• **What to produce**
Write out the data word for word, starting with its first line and continuing through the line that contains "Looking at the screenshot, I should (x=408, y=161).".

• **Stored data**
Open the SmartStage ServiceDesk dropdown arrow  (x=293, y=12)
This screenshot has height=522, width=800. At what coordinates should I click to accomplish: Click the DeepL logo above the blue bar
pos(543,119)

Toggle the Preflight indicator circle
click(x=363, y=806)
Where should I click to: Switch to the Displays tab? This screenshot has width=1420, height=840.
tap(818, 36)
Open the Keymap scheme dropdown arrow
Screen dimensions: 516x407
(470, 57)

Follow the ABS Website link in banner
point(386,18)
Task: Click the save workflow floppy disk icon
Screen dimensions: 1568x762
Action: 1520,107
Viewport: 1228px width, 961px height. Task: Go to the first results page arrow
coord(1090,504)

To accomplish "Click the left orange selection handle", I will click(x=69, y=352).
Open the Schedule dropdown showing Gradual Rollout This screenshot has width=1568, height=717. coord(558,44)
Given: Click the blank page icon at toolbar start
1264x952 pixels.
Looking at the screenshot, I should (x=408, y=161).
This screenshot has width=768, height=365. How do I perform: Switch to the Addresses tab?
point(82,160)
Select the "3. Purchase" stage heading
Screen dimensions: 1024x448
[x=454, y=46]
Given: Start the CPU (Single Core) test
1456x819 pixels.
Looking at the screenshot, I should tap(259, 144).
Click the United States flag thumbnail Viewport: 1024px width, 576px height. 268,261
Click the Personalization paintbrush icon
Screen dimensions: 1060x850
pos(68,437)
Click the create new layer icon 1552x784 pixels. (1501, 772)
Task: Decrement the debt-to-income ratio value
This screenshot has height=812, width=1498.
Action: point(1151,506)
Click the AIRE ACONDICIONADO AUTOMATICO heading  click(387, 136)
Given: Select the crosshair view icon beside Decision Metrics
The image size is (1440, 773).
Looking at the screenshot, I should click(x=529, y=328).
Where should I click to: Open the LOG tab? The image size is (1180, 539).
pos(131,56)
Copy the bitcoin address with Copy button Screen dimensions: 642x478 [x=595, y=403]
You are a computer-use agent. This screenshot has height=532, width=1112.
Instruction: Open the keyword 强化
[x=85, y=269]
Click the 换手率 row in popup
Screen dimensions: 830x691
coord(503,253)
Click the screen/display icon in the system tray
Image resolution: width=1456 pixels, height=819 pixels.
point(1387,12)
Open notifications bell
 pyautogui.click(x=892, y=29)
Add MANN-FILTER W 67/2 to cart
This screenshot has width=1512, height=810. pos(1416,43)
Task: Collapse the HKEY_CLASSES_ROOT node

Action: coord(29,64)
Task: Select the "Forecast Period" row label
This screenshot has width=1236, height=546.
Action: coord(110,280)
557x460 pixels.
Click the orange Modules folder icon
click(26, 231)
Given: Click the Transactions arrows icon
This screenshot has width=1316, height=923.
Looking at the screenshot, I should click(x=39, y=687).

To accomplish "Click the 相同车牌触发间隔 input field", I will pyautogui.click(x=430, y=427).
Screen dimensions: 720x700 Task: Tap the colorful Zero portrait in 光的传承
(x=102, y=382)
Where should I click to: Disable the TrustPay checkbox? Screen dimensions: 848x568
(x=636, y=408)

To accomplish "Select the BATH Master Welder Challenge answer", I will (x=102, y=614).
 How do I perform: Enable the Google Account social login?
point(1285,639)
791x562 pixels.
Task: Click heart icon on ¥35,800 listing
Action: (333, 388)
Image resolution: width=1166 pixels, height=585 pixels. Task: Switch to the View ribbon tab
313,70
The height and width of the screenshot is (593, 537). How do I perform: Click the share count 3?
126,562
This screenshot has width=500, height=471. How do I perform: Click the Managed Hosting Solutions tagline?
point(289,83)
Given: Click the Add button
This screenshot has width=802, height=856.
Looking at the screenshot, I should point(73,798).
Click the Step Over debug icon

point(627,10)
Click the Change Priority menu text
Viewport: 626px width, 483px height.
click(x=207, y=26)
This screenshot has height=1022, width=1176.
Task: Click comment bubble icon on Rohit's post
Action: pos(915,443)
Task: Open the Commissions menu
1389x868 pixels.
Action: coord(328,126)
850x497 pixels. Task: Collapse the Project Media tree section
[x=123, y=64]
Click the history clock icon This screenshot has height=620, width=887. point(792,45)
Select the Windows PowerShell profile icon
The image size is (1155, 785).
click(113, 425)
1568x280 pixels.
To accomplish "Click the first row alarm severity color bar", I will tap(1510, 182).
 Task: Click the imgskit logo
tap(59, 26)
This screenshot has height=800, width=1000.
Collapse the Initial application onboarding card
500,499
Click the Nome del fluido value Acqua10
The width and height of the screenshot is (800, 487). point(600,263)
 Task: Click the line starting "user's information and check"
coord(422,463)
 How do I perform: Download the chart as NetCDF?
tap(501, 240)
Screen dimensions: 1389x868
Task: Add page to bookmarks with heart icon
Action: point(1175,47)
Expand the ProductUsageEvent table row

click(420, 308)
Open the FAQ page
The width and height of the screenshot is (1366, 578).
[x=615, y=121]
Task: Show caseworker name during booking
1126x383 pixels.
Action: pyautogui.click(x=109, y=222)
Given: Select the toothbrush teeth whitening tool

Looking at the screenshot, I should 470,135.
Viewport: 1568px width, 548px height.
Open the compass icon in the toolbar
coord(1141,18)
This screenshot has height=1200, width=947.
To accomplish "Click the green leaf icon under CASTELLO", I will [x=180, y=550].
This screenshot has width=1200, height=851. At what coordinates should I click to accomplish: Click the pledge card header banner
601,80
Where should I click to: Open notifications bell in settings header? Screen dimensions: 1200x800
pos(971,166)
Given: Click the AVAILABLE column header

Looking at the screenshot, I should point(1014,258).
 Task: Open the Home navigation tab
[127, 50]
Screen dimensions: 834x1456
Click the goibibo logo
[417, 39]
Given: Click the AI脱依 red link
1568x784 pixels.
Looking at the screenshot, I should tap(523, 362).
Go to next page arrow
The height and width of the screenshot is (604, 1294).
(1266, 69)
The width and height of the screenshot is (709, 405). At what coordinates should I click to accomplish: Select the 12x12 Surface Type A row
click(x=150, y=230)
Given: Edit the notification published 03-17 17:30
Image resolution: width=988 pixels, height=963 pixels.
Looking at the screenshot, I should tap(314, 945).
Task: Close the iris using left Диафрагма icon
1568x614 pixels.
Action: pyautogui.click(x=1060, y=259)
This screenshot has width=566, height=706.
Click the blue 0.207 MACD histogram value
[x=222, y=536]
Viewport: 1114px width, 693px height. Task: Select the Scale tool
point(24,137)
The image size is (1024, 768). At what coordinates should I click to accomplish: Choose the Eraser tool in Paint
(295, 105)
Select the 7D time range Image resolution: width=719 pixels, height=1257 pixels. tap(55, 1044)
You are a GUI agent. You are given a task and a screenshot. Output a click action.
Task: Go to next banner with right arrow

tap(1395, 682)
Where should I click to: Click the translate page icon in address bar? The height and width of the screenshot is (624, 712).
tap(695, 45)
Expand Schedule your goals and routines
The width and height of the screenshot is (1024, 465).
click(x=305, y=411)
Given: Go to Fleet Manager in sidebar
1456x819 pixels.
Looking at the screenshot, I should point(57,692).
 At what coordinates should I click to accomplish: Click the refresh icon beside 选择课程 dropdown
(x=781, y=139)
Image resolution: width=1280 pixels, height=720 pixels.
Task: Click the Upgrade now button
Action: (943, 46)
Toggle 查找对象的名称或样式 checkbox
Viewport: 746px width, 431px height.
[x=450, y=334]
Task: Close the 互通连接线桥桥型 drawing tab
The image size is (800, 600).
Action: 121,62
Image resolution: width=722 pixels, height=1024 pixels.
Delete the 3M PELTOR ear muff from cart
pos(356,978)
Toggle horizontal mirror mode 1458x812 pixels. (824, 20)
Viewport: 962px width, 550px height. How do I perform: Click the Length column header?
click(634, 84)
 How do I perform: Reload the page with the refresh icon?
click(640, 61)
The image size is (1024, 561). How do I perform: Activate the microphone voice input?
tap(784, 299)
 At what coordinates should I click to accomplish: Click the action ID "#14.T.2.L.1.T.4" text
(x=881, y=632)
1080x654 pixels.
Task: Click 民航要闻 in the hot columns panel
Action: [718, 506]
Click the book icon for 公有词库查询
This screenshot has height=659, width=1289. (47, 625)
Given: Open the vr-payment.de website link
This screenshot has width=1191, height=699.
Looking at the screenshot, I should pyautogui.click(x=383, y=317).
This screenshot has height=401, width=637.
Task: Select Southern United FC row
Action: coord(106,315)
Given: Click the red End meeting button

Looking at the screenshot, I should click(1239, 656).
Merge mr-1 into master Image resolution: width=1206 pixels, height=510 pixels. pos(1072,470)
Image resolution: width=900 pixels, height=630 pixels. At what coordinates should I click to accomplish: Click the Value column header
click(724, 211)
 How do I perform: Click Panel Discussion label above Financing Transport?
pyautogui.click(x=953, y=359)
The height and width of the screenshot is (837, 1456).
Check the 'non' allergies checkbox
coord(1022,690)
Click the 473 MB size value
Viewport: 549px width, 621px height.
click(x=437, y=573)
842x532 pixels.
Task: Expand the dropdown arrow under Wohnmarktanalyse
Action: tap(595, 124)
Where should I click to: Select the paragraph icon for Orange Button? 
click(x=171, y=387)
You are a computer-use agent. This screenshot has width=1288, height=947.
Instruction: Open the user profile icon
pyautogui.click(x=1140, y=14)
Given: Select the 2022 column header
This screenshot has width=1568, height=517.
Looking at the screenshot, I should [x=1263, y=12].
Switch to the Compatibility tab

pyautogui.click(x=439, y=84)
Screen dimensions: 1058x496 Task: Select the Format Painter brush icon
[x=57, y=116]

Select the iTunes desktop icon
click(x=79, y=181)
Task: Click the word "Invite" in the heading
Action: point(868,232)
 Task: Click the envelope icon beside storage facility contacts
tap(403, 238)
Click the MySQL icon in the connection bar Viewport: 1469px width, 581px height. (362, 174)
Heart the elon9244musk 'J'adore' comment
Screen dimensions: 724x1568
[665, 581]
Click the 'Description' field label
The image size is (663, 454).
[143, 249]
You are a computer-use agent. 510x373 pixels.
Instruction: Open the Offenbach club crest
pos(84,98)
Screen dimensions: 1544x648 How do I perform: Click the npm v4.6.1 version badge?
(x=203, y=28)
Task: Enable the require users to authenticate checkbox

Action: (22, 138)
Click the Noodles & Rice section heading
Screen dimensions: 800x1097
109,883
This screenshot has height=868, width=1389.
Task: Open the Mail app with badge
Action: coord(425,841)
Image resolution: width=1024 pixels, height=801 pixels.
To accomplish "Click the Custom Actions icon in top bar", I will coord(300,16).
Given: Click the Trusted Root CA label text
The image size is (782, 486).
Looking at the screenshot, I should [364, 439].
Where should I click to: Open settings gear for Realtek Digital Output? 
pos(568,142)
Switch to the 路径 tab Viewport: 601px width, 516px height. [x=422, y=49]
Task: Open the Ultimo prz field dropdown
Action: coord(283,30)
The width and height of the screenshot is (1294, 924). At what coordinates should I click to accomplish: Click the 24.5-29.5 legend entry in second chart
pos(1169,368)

• **The completed task**
Open the SmartStage ServiceDesk dropdown arrow  (x=293, y=12)
This screenshot has height=522, width=800. At what coordinates should I click to accomplish: Click the DeepL logo above the blue bar
pos(543,119)

Toggle the Preflight indicator circle
click(x=363, y=806)
Where should I click to: Switch to the Displays tab? This screenshot has width=1420, height=840.
tap(818, 36)
Open the Keymap scheme dropdown arrow
Screen dimensions: 516x407
(470, 57)

Follow the ABS Website link in banner
point(386,18)
Task: Click the save workflow floppy disk icon
Screen dimensions: 1568x762
Action: 1520,107
Viewport: 1228px width, 961px height. Task: Go to the first results page arrow
coord(1090,504)

To accomplish "Click the left orange selection handle", I will click(x=69, y=352).
Open the Schedule dropdown showing Gradual Rollout This screenshot has width=1568, height=717. coord(558,44)
Given: Click the blank page icon at toolbar start
1264x952 pixels.
Looking at the screenshot, I should (x=408, y=161).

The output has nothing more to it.